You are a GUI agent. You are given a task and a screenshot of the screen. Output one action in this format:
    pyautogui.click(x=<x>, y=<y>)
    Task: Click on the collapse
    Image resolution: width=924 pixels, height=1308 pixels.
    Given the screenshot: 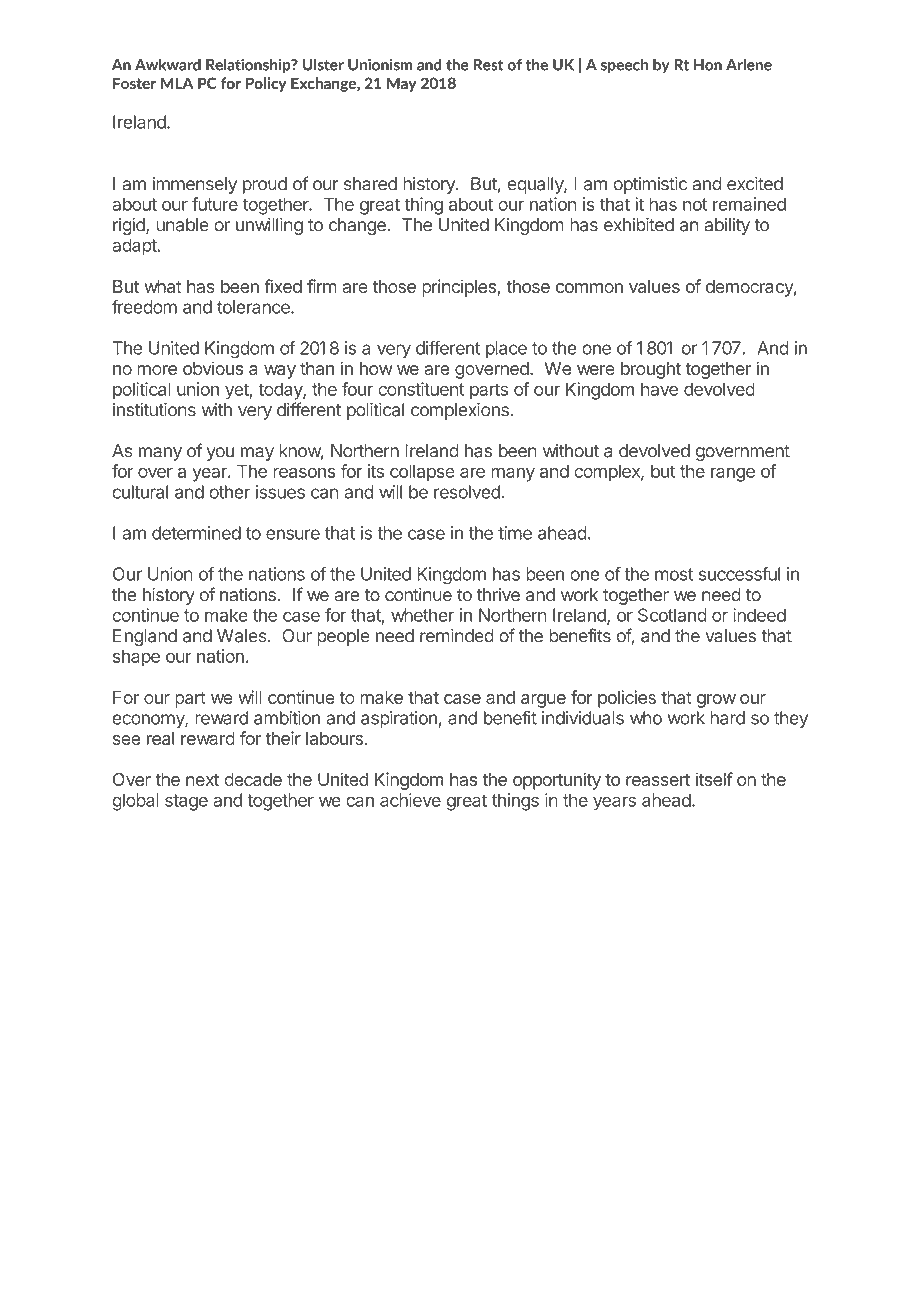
· · · · · · ·
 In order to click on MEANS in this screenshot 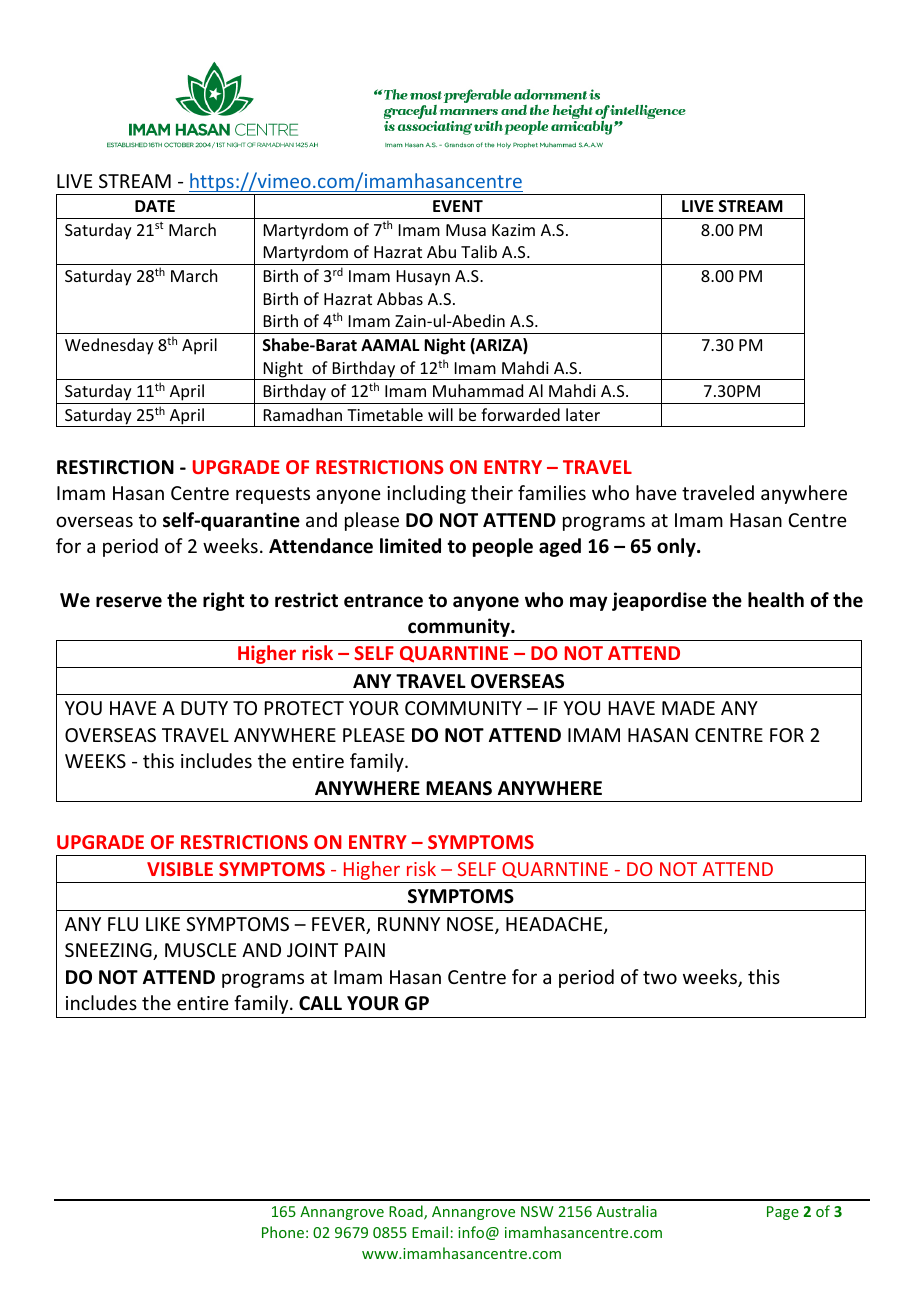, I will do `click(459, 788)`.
· · · · · · ·
**Problem to solve**
Swap "collapse" for "expand" in the lines from the one containing "You are a GUI" through the one containing "Image resolution: width=924", inclusive. Return only those lines, with nothing else changed.

**Finished exercise**
You are a GUI agent. You are given a task and a screenshot of the screen. Output one action in this format:
    pyautogui.click(x=<x>, y=<y>)
    Task: Click on the expand
    Image resolution: width=924 pixels, height=1308 pixels.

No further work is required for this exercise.